§ **DATA TO USE**:
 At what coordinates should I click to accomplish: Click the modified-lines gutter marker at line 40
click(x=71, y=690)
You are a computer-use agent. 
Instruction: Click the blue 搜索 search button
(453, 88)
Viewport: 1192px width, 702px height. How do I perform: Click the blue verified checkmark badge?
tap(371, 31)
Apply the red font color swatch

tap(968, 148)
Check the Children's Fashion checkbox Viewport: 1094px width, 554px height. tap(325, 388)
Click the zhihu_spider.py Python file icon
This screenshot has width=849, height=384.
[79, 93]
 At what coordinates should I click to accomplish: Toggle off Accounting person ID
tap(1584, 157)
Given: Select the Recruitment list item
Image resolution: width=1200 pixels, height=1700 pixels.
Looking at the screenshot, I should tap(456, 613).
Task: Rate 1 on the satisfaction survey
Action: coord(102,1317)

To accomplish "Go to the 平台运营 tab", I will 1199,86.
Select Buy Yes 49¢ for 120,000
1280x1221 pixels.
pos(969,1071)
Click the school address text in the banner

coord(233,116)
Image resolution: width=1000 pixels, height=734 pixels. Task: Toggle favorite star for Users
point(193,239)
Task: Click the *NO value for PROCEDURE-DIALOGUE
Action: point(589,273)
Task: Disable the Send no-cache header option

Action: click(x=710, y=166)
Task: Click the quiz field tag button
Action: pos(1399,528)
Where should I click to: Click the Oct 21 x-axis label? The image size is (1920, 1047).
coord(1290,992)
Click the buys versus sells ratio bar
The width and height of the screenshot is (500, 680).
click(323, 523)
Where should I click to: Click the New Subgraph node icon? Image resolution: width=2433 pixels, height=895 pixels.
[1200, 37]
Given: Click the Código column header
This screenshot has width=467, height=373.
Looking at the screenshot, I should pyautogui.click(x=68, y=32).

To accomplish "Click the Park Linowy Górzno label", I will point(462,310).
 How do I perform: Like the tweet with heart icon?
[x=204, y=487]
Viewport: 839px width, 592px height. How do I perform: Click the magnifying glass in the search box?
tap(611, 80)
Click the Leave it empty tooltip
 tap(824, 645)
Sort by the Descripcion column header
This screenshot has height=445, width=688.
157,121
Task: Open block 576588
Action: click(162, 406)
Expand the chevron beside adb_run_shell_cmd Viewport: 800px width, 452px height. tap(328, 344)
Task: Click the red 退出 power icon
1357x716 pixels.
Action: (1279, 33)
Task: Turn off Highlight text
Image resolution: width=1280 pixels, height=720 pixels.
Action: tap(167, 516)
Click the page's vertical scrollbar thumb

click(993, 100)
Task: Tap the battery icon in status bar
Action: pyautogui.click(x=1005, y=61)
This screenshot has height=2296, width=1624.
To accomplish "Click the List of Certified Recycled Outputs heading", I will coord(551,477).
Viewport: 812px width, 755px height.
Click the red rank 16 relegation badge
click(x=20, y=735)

§ **SHORT TASK**: Render these lines as a Markdown table with a No. column for the row number and a Line column for the line itself, leaving out the blank lines.

§ **WRITTEN SOLUTION**:
| No. | Line |
|---|---|
| 1 |  At what coordinates should I click to accomplish: Click the modified-lines gutter marker at line 40 |
| 2 | click(x=71, y=690) |
| 3 | You are a computer-use agent.  |
| 4 | Instruction: Click the blue 搜索 search button |
| 5 | (453, 88) |
| 6 | Viewport: 1192px width, 702px height. How do I perform: Click the blue verified checkmark badge? |
| 7 | tap(371, 31) |
| 8 | Apply the red font color swatch |
| 9 | tap(968, 148) |
| 10 | Check the Children's Fashion checkbox Viewport: 1094px width, 554px height. tap(325, 388) |
| 11 | Click the zhihu_spider.py Python file icon |
| 12 | This screenshot has width=849, height=384. |
| 13 | [79, 93] |
| 14 |  At what coordinates should I click to accomplish: Toggle off Accounting person ID |
| 15 | tap(1584, 157) |
| 16 | Given: Select the Recruitment list item |
| 17 | Image resolution: width=1200 pixels, height=1700 pixels. |
| 18 | Looking at the screenshot, I should tap(456, 613). |
| 19 | Task: Rate 1 on the satisfaction survey |
| 20 | Action: coord(102,1317) |
| 21 | To accomplish "Go to the 平台运营 tab", I will 1199,86. |
| 22 | Select Buy Yes 49¢ for 120,000 |
| 23 | 1280x1221 pixels. |
| 24 | pos(969,1071) |
| 25 | Click the school address text in the banner |
| 26 | coord(233,116) |
| 27 | Image resolution: width=1000 pixels, height=734 pixels. Task: Toggle favorite star for Users |
| 28 | point(193,239) |
| 29 | Task: Click the *NO value for PROCEDURE-DIALOGUE |
| 30 | Action: point(589,273) |
| 31 | Task: Disable the Send no-cache header option |
| 32 | Action: click(x=710, y=166) |
| 33 | Task: Click the quiz field tag button |
| 34 | Action: pos(1399,528) |
| 35 | Where should I click to: Click the Oct 21 x-axis label? The image size is (1920, 1047). |
| 36 | coord(1290,992) |
| 37 | Click the buys versus sells ratio bar |
| 38 | The width and height of the screenshot is (500, 680). |
| 39 | click(323, 523) |
| 40 | Where should I click to: Click the New Subgraph node icon? Image resolution: width=2433 pixels, height=895 pixels. |
| 41 | [1200, 37] |
| 42 | Given: Click the Código column header |
| 43 | This screenshot has width=467, height=373. |
| 44 | Looking at the screenshot, I should pyautogui.click(x=68, y=32). |
| 45 | To accomplish "Click the Park Linowy Górzno label", I will point(462,310). |
| 46 |  How do I perform: Like the tweet with heart icon? |
| 47 | [x=204, y=487] |
| 48 | Viewport: 839px width, 592px height. How do I perform: Click the magnifying glass in the search box? |
| 49 | tap(611, 80) |
| 50 | Click the Leave it empty tooltip |
| 51 |  tap(824, 645) |
| 52 | Sort by the Descripcion column header |
| 53 | This screenshot has height=445, width=688. |
| 54 | 157,121 |
| 55 | Task: Open block 576588 |
| 56 | Action: click(162, 406) |
| 57 | Expand the chevron beside adb_run_shell_cmd Viewport: 800px width, 452px height. tap(328, 344) |
| 58 | Task: Click the red 退出 power icon |
| 59 | 1357x716 pixels. |
| 60 | Action: (1279, 33) |
| 61 | Task: Turn off Highlight text |
| 62 | Image resolution: width=1280 pixels, height=720 pixels. |
| 63 | Action: tap(167, 516) |
| 64 | Click the page's vertical scrollbar thumb |
| 65 | click(993, 100) |
| 66 | Task: Tap the battery icon in status bar |
| 67 | Action: pyautogui.click(x=1005, y=61) |
| 68 | This screenshot has height=2296, width=1624. |
| 69 | To accomplish "Click the List of Certified Recycled Outputs heading", I will coord(551,477). |
| 70 | Viewport: 812px width, 755px height. |
| 71 | Click the red rank 16 relegation badge |
| 72 | click(x=20, y=735) |